El Cristo de los Alabarderos tras su salida del Palacio Real (Foto: HF)
Honorio FEITO | Sábado 04 de abril de 2015
Si tuviera que de finir la característica común de las procesiones de Semana Santa en Madrid, creo, sin lugar a dudas, que diría que allá donde un día reinó el silencio, ahora, el bullicio; donde el respeto, ahora la algarabía; donde la oración, ahora las manos sujetando un Smartphone o una cámara digital de bolsillo… cada vez más frecuentes, los palos para el selfie.

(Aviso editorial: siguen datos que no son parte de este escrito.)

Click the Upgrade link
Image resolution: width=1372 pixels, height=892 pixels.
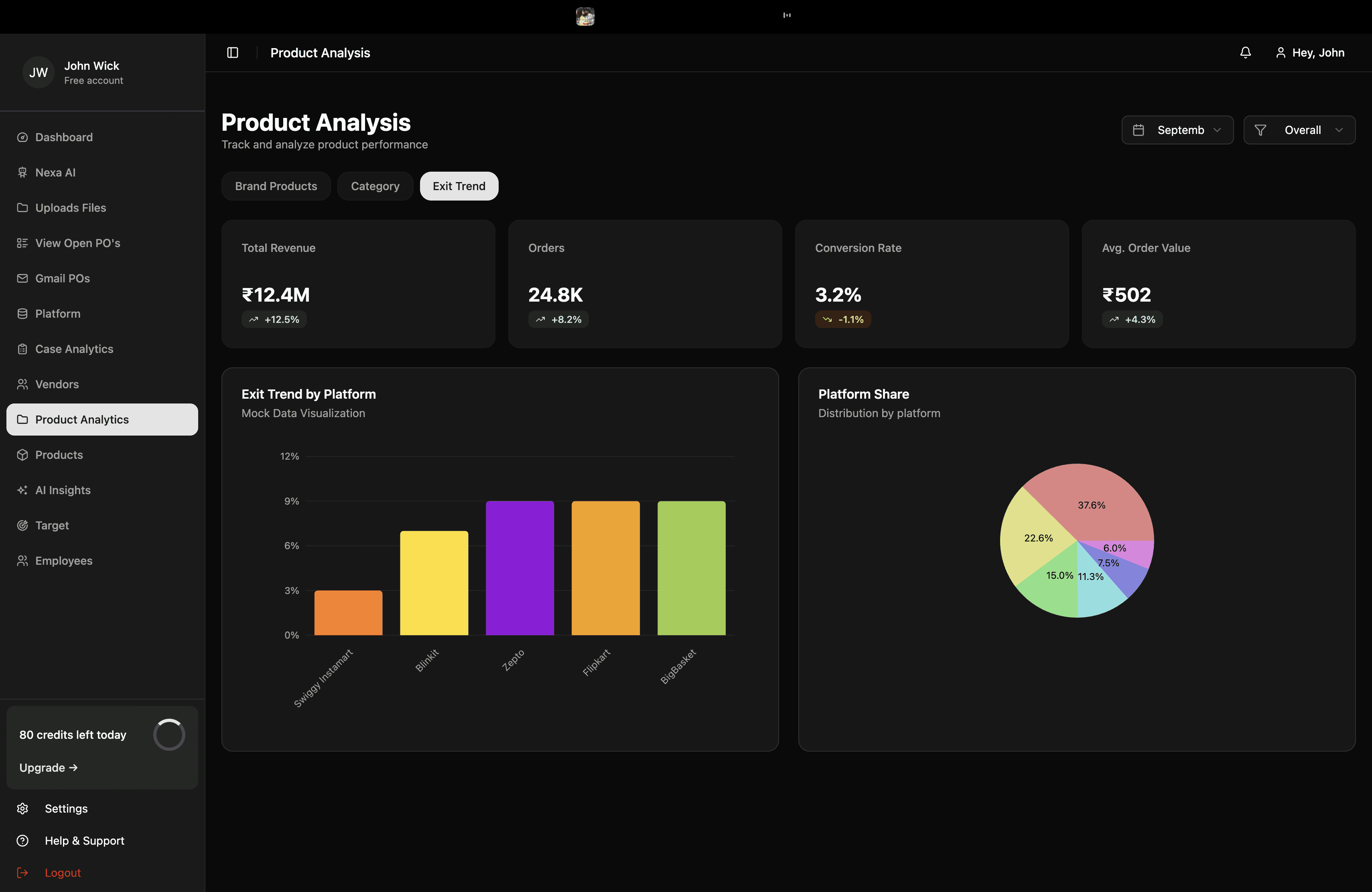[49, 768]
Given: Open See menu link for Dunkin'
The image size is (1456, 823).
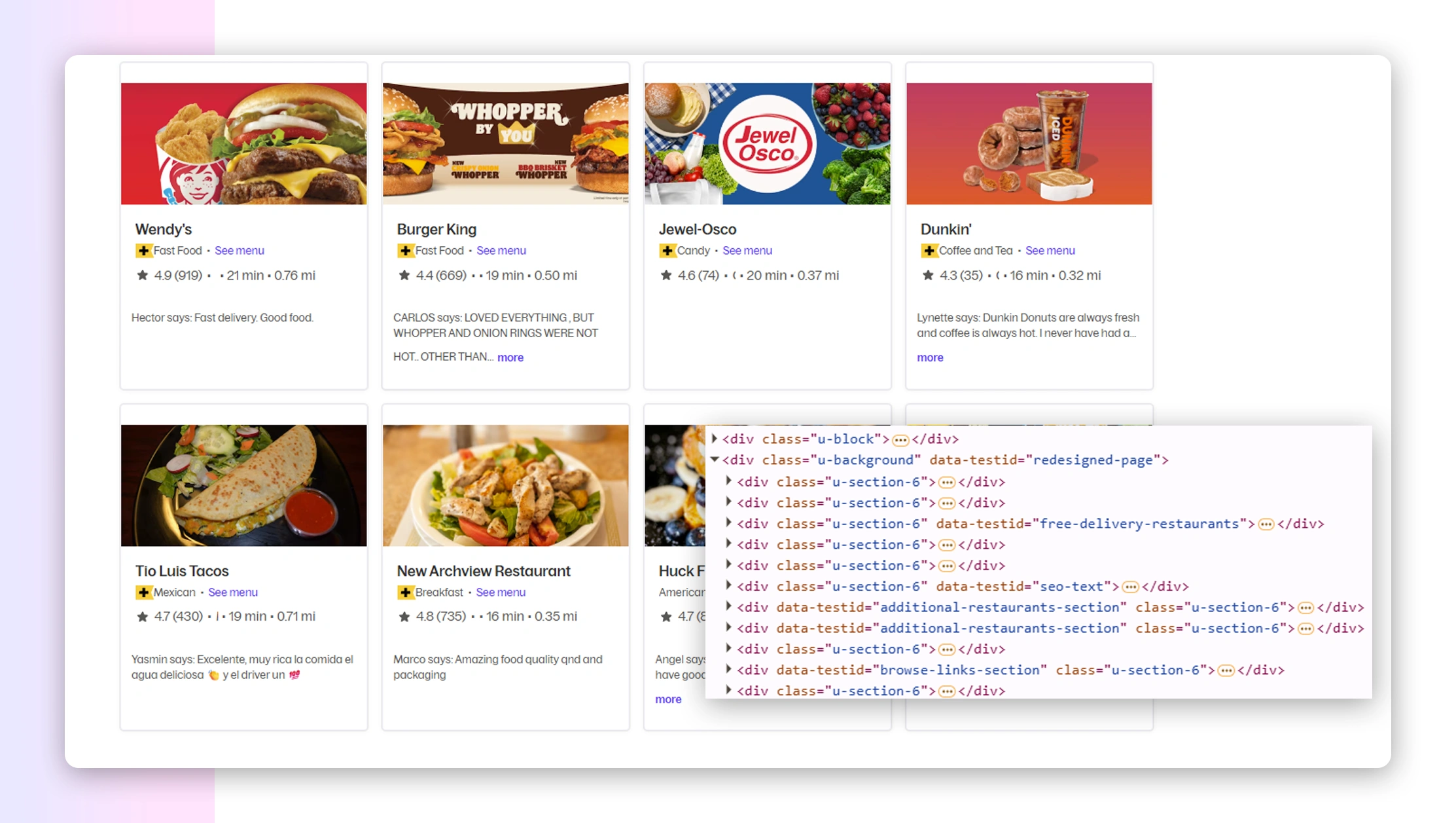Looking at the screenshot, I should (x=1050, y=251).
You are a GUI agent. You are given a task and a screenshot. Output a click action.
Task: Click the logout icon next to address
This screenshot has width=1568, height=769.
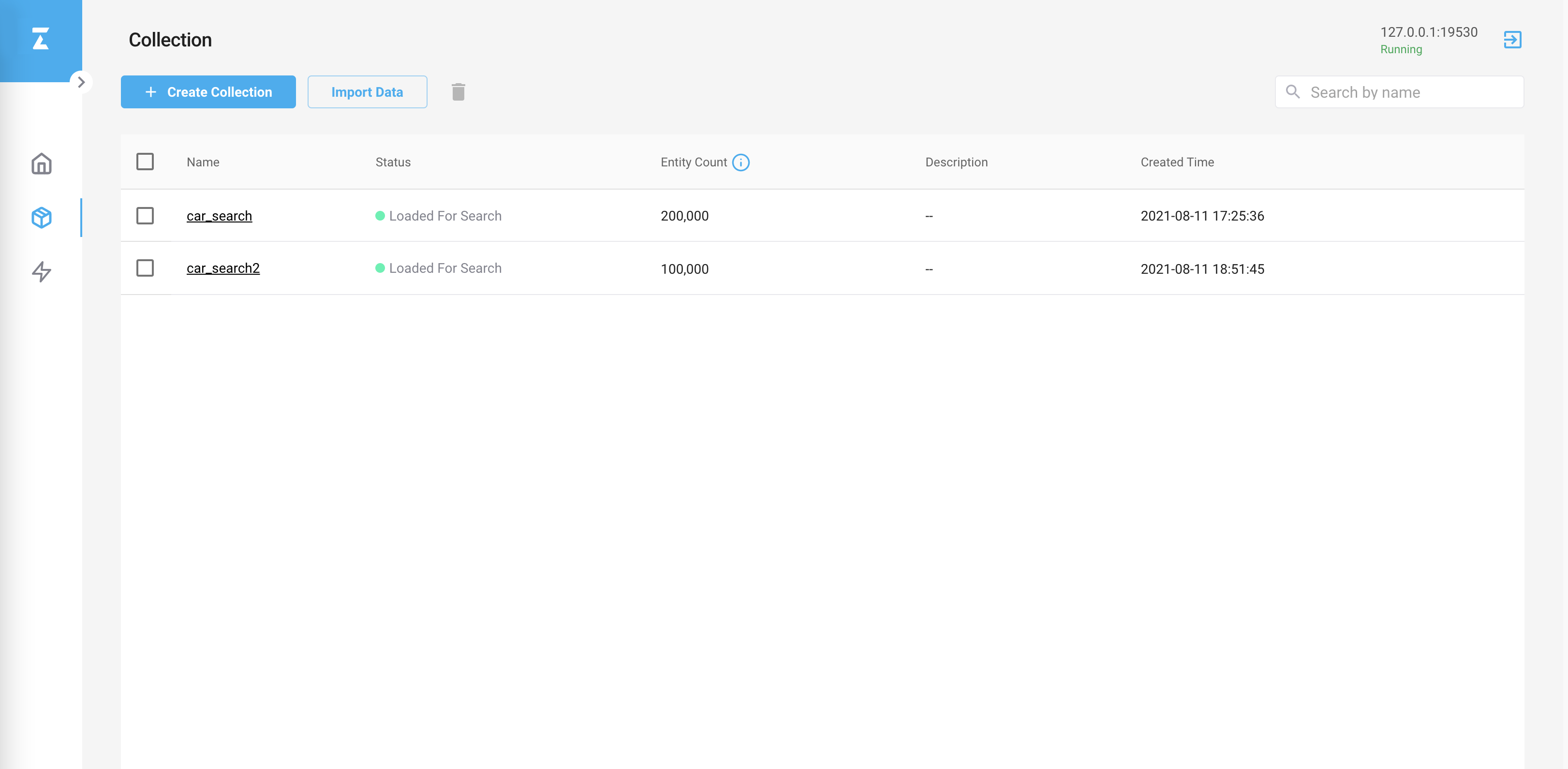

Tengo por costumbre asistir, desde que se reiniciara la salida del Cristo de los Alabarderos, a la procesión que inicia su andadura en el Palacio Real de Madrid, cadal Viernes Santo, y acompañar al paso durante un tramo, para, luego, acompañar el del Divino Cautivo, que viene por el antiguo mercado de San Miguel y, a través de la calle Mayor, y la de Ciudad Rodrigo, cruzar en diagonal la Plaza Mayor. Creo que ayer, la afluencia de público, pero sobre todo la impertinencia de una parte del público, desdibujó el paso de una talla, me dicen, de Benlliure, que representa al Señor cuando iba a ser flagelado.
Parece que para algunos la Semana Santa es un jolgorio. Nada que objetar, pero no me imagino a una legión de turistas entrar, en la hora de los oficios, en una iglesia e irrumpir con sus pantalones cortos, las chanclas, los smartphones, las digitales y la algarabía…
Creo que todo ello forma parte, y en gran medida de forma casual, de la mala educación.
Se habla estos días de la pitada al Himno Nacional que sucederá cuando se celebre la final de la Copa de S.M. El Rey, pero no he oído criticar, desde los medios, las pitadas que generalmente reciben los himnos nacionales de cuantas selecciones se enfrentan con España, aún en partidos amistosos. La incultura ha llevado a muchas generaciones a “desconocer” el protocolo y a aplicar la mala educación para manifestar, incluso, algo que ni siquiera es un desacuerdo.
No comparto el lema de algunos educadores (¿habría que llamarlos así cuando ni ellos se consideran tal?) de que se enseña en la escuela y se educa en casa. He manifestado en muchas ocasiones mi parecer sobre esta tremenda barbaridad que ha llevado, a muchas generaciones de españoles –que es lo que más me preocupa-, a comportamientos poco razonables.
Para un niño –aplico el género neutro- los modales de sus profesores (aquí también), como los de sus padres, son referencia permanente. Pero no sólo los modales, incluso la forma de vestir, la reacción a cualquier contratiempo, la manera de analizar una cuestión y hasta la de defender una causa, porque un niño es un libro abierto, sobre el que escribimos los padres, en primer lugar, los abuelos, los tíos y el resto de la familia, pero también los profesores, cuyo término se me queda corto, porque prefiero el de educador, representado en la palabra maestro. No existe en nuestro idioma, probablemente, un término más completo para definir a quien nos sirve de guía que el de Maestro, con mayúscula, por supuesto, en el que se combina el respeto por su sabiduría, y la admiración por su docencia.
Los que tienen la sagrada misión de conducir a los niños, de enseñarles el camino, de mostrarles la maravilla que es comprender un teorema, para aplicarlo sobre un supuesto, o los que les animan a conocer nuestra orografía, nuestra Historia, nuestra Literatura, para que ellos, en el desarrollo de ese conocimiento, aprendan un día a disfrutar con una pieza musical, una composición poética o la lectura de una historia que siempre tiene algo de real, pero que despierta la imaginación para llevarnos a lugares que rayan con la magia, tienen también la responsabilidad de enseñarles a respetar, para poder ser respetados; a discurrir, para no ser víctimas de la obcecación y a vivir, para no sentirse presos del ángulo oscuro de la ignorancia. A ser, en una palabra, lo suficientemente capaces de ser críticos, para no dejarse embaucar, que no es lo mismo que ser ignorantes. Y, en esa tarea, estamos todos: familia y profesores, perdón, maestros.